Text and item location entries:
══════════
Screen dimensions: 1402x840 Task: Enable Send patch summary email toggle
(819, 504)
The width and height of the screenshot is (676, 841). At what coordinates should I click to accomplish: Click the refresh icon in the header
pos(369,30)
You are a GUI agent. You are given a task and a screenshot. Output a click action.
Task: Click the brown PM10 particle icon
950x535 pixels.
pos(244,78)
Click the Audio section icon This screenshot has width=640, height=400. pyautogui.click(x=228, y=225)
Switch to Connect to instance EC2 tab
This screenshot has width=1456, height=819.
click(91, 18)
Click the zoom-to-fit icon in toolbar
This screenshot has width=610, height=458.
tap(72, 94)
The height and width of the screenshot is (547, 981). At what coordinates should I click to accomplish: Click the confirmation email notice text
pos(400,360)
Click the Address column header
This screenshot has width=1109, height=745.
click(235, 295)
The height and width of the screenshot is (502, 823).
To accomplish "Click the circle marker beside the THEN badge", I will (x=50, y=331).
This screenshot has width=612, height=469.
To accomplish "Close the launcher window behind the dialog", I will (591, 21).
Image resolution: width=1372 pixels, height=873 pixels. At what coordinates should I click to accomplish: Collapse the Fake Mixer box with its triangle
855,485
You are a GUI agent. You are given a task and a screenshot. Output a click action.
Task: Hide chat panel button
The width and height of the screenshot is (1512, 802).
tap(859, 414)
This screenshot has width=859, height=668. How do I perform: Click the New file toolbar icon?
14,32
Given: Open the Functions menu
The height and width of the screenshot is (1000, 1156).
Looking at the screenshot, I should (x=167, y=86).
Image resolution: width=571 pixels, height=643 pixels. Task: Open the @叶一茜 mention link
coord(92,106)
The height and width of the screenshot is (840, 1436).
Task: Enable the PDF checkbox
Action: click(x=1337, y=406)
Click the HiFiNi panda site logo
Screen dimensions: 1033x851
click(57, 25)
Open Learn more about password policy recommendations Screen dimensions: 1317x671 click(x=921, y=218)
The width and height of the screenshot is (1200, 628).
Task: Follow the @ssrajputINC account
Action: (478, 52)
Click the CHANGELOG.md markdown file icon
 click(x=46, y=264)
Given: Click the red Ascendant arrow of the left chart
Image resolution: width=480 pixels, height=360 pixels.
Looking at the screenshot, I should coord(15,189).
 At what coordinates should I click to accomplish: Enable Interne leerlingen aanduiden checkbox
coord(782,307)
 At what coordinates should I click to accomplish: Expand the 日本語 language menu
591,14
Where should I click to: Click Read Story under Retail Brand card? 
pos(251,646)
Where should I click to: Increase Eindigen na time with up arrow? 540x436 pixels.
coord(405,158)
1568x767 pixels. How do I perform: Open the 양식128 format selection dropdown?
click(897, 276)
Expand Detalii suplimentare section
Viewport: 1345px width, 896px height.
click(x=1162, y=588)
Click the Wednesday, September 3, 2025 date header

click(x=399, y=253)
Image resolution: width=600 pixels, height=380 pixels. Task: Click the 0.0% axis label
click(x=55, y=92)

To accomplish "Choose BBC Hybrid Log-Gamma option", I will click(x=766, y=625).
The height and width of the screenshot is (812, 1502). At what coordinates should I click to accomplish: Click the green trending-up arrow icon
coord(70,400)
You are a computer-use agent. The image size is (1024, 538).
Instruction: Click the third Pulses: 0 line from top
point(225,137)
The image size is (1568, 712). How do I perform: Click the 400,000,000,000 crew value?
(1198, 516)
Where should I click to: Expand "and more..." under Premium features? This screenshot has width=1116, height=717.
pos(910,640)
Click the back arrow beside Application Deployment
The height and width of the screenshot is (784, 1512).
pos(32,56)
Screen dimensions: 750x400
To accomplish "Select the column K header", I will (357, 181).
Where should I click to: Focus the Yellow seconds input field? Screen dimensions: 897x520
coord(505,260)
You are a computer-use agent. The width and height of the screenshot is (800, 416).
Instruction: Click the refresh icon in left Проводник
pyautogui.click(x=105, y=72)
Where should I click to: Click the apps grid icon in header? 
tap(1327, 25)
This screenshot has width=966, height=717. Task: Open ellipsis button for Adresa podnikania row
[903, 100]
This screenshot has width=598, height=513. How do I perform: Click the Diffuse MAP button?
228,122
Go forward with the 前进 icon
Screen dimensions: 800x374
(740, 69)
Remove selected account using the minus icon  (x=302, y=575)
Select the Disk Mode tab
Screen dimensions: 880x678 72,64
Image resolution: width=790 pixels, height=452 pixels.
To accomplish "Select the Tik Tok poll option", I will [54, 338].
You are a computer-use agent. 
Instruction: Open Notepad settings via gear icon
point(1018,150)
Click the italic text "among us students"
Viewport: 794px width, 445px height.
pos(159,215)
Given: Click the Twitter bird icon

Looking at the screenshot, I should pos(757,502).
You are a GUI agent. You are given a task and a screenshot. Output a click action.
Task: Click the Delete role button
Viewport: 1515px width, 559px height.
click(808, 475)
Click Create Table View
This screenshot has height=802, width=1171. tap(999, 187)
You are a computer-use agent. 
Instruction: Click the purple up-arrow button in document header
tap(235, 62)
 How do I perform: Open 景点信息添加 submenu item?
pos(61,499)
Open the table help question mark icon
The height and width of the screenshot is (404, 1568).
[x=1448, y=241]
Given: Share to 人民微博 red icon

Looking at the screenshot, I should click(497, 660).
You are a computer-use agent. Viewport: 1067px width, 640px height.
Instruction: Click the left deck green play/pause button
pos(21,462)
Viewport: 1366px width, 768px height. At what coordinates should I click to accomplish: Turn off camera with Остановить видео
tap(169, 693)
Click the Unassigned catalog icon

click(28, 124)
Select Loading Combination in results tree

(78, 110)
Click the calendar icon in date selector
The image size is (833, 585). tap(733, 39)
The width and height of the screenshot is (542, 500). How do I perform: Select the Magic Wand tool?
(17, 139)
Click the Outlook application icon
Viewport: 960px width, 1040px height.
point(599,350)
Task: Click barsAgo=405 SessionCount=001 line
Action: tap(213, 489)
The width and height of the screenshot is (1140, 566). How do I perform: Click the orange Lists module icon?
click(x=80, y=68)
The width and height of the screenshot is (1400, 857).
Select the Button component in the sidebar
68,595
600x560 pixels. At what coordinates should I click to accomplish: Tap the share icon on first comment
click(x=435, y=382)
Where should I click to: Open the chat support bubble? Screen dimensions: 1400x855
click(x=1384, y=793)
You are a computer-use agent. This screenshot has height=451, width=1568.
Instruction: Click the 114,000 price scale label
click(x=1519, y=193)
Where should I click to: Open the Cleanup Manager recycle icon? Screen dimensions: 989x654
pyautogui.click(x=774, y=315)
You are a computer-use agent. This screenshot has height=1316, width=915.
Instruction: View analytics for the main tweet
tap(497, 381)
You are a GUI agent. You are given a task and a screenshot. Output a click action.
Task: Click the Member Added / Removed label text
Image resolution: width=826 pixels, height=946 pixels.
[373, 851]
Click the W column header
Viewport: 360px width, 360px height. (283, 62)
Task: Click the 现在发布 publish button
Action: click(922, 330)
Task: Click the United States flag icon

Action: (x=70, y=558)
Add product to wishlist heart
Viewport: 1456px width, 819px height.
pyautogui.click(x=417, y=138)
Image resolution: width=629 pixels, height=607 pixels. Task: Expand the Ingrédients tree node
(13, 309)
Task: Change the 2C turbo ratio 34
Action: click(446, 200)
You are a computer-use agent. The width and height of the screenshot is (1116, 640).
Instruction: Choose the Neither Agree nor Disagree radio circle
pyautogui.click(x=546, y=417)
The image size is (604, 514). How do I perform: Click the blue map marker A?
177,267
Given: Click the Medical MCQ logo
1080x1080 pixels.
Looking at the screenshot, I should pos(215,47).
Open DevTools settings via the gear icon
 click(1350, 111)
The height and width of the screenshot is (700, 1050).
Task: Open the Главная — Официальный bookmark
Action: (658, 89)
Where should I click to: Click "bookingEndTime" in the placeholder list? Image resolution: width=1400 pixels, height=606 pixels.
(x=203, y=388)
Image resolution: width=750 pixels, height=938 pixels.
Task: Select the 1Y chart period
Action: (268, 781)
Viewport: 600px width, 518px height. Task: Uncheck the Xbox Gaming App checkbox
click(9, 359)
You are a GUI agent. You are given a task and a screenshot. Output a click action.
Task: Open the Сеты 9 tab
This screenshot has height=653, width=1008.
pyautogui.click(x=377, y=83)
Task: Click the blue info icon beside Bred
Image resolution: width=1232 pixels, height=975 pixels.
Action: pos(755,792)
══════════
Starting at the first line of the records and ending at the line containing "pos(369,30)", arrange those lines as a JSON list of strings with one string per line and no blank lines.

_ANSWER BELOW_:
[
  "Screen dimensions: 1402x840 Task: Enable Send patch summary email toggle",
  "(819, 504)",
  "The width and height of the screenshot is (676, 841). At what coordinates should I click to accomplish: Click the refresh icon in the header",
  "pos(369,30)"
]